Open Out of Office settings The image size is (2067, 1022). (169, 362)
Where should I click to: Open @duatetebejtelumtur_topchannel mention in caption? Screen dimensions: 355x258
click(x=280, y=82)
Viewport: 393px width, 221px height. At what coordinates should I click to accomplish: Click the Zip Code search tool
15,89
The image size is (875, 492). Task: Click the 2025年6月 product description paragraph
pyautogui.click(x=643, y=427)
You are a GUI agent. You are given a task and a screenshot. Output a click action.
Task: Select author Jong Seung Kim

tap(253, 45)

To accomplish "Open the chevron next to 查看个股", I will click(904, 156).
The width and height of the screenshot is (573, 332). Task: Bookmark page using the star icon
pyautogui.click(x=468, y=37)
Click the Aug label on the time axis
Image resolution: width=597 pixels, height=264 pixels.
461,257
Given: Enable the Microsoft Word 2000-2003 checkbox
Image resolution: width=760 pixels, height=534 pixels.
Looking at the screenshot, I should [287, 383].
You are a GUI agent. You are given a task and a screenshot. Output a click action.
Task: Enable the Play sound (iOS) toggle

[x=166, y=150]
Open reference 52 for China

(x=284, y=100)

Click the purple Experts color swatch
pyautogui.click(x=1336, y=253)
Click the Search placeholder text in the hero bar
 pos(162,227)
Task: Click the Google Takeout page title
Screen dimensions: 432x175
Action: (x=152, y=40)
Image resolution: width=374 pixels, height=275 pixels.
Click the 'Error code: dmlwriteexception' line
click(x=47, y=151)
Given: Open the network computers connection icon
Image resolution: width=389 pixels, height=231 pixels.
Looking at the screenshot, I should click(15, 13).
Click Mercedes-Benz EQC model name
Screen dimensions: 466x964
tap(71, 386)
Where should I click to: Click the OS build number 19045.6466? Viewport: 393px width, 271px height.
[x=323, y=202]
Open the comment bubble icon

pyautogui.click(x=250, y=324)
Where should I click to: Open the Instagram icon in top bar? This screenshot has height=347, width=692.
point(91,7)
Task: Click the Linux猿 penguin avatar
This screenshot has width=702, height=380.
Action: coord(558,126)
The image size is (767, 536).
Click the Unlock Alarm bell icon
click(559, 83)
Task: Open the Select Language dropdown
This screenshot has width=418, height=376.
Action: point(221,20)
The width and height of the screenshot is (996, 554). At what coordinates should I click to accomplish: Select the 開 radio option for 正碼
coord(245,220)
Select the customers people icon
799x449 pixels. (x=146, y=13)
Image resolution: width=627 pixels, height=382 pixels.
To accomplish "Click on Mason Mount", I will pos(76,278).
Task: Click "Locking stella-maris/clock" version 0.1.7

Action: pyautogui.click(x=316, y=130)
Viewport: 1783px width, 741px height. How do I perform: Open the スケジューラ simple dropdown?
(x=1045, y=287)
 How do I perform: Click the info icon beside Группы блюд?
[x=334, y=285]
* * *
● What is asked:
In the records above, change "dropdown" to "menu" wherever it appears, and leave every other part of the lines unchanged.

● Response:
Open Out of Office settings The image size is (2067, 1022). (169, 362)
Where should I click to: Open @duatetebejtelumtur_topchannel mention in caption? Screen dimensions: 355x258
click(x=280, y=82)
Viewport: 393px width, 221px height. At what coordinates should I click to accomplish: Click the Zip Code search tool
15,89
The image size is (875, 492). Task: Click the 2025年6月 product description paragraph
pyautogui.click(x=643, y=427)
You are a GUI agent. You are given a task and a screenshot. Output a click action.
Task: Select author Jong Seung Kim

tap(253, 45)

To accomplish "Open the chevron next to 查看个股", I will click(904, 156).
The width and height of the screenshot is (573, 332). Task: Bookmark page using the star icon
pyautogui.click(x=468, y=37)
Click the Aug label on the time axis
Image resolution: width=597 pixels, height=264 pixels.
461,257
Given: Enable the Microsoft Word 2000-2003 checkbox
Image resolution: width=760 pixels, height=534 pixels.
Looking at the screenshot, I should [287, 383].
You are a GUI agent. You are given a task and a screenshot. Output a click action.
Task: Enable the Play sound (iOS) toggle

[x=166, y=150]
Open reference 52 for China

(x=284, y=100)

Click the purple Experts color swatch
pyautogui.click(x=1336, y=253)
Click the Search placeholder text in the hero bar
 pos(162,227)
Task: Click the Google Takeout page title
Screen dimensions: 432x175
Action: (x=152, y=40)
Image resolution: width=374 pixels, height=275 pixels.
Click the 'Error code: dmlwriteexception' line
click(x=47, y=151)
Given: Open the network computers connection icon
Image resolution: width=389 pixels, height=231 pixels.
Looking at the screenshot, I should click(15, 13).
Click Mercedes-Benz EQC model name
Screen dimensions: 466x964
tap(71, 386)
Where should I click to: Click the OS build number 19045.6466? Viewport: 393px width, 271px height.
[x=323, y=202]
Open the comment bubble icon

pyautogui.click(x=250, y=324)
Where should I click to: Open the Instagram icon in top bar? This screenshot has height=347, width=692.
point(91,7)
Task: Click the Linux猿 penguin avatar
This screenshot has width=702, height=380.
Action: coord(558,126)
The image size is (767, 536).
Click the Unlock Alarm bell icon
click(559, 83)
Task: Open the Select Language menu
This screenshot has width=418, height=376.
Action: point(221,20)
The width and height of the screenshot is (996, 554). At what coordinates should I click to accomplish: Select the 開 radio option for 正碼
coord(245,220)
Select the customers people icon
799x449 pixels. (x=146, y=13)
Image resolution: width=627 pixels, height=382 pixels.
To accomplish "Click on Mason Mount", I will pos(76,278).
Task: Click "Locking stella-maris/clock" version 0.1.7

Action: pyautogui.click(x=316, y=130)
Viewport: 1783px width, 741px height. How do I perform: Open the スケジューラ simple menu?
(x=1045, y=287)
 How do I perform: Click the info icon beside Группы блюд?
[x=334, y=285]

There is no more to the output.